There might have been points that she embellished, like the number of men she met through online dating sites or the number of times she tried fasting or juicing to lose weight.
Otherwise, this was a seamless story about the Zippy who is happily divorced from Ricky (who mistreated her and featured prominently in “Diary of a Divorcee’) but who wants to have another man to love in her life.
She finds him in Bobby, but before she lets him get under (and all over) her skin and into her heart, she lets us know how much she values her freedom and renewed sense of strength.
She had inherited that resilience from her family who for generations have produced strong women. But she succumbs to Bobby’s charms and ‘accidentally’ gets pregnant.
She explains how she had been using a ‘coil’ to avert pregnancy, but had recently removed it. She says she hadn’t had sex for five years so thought there was no need of keeping it in. She felt her active sex life was over, but then, Bobby walked in.
Initially, she’s committed to having the child, irrespective of his feelings or plans. She makes no demands on him since she had wanted a child to companion with the one she had with Ricky.
But then, he’s happy to accommodate the child and even happier to befriend her firstborn girl. But once she raises the question of ‘what next?’, everything changes.
His response to her query is to duck the implied issue of wedlock and gradually distances himself emotionally and physically from her.
Eventually, she discovers she has been deluded. She is neither a wife nor the only girlfriend he has got. Or put another way, she has been living as if she were a wife, but now, realises she is more like a side-chick since he’s been having affairs with other women all along.
Zippy is a brilliant storyteller whose story comes straight from the heart, whether it is all autobiographical or not. Yet no matter the motivation, what makes the tale super-juicy is the way Zippy unravels her feelings about sex in the process of telling her story.
She claims she is ravenous for it and distraught when Bobby is no longer there for her sexually or emotionally.
What sends shockwaves through the play is Zippy’s unvarnished language related to sexuality. She is shameless in speaking about the most intimate aspects of love-making, which is quite amazing in a country where local ‘morality police’ refuse the teaching of sex education in schools.
So while Kenyans are still tight-lipped about sex and publicly caught up in Puritanical notions like even speaking about the biology of sexual reproduction might pollute children’s minds, Zippy is talking about what’s already happening among young people who honestly need to hear how to deal with their biological changes, urges, and feelings, especially as they relate to sex.
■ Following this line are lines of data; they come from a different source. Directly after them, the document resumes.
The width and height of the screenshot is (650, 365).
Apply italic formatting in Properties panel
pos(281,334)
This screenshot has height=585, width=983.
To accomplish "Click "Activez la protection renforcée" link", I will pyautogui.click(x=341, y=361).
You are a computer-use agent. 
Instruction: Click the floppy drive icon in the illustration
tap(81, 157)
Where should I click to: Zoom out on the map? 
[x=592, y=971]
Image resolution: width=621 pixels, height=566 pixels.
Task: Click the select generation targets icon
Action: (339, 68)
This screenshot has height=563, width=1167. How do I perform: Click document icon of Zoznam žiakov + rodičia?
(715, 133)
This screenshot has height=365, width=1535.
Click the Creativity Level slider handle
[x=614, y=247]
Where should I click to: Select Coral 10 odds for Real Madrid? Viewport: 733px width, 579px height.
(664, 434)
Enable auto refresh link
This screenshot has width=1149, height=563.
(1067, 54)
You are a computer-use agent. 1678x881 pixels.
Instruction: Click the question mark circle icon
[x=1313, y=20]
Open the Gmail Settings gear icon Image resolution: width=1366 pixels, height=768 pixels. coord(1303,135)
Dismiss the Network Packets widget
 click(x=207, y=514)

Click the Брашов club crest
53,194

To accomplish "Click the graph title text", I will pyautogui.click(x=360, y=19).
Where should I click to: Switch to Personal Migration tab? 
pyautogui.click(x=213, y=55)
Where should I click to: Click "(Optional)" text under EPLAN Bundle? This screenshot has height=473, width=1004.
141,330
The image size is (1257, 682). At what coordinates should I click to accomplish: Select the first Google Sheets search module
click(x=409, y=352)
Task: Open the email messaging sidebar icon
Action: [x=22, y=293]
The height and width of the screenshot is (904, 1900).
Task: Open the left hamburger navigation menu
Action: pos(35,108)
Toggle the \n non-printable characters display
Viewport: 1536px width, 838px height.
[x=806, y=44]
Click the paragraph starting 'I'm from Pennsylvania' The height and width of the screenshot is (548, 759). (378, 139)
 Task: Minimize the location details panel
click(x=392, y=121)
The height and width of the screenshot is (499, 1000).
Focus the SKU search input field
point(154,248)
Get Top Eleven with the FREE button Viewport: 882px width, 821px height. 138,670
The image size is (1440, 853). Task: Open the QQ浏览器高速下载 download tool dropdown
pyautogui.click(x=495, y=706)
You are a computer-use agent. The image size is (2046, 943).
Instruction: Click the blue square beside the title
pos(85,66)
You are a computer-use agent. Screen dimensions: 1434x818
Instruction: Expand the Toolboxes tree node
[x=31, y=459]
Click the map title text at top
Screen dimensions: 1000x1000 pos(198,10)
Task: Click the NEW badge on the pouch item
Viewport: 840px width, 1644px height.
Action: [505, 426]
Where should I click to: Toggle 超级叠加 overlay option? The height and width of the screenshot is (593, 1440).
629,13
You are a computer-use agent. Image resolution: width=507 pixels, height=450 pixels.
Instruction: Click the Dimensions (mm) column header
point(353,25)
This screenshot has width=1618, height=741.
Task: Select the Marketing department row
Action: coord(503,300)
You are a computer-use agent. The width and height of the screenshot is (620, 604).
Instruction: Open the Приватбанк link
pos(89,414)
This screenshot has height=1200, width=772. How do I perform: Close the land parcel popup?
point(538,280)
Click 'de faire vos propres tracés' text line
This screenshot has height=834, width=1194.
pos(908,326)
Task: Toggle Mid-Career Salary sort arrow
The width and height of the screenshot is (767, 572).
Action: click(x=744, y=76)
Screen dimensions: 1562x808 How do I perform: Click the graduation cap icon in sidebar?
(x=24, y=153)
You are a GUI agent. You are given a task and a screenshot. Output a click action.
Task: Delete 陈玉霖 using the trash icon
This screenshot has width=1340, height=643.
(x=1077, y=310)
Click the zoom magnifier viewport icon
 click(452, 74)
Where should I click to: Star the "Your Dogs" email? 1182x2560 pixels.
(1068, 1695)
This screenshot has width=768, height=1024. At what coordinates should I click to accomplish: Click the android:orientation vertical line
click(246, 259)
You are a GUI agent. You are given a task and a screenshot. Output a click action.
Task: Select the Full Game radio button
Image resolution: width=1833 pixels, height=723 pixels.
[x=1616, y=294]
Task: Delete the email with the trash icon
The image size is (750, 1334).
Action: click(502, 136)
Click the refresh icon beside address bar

Zippy only staged ‘Side-Chick Wife’ once last Wednesday. One hopes she performs it again, although one feels her performance was so natural and emotionally charged that she might not find it easy to expose herself so publicly again.
Maybe that challenge will compel her to come back on stage, a place one feels is her true artistic home.
But whether she repeats her frank and unfettered discussions related to sex and reproductive rights is another issue altogether.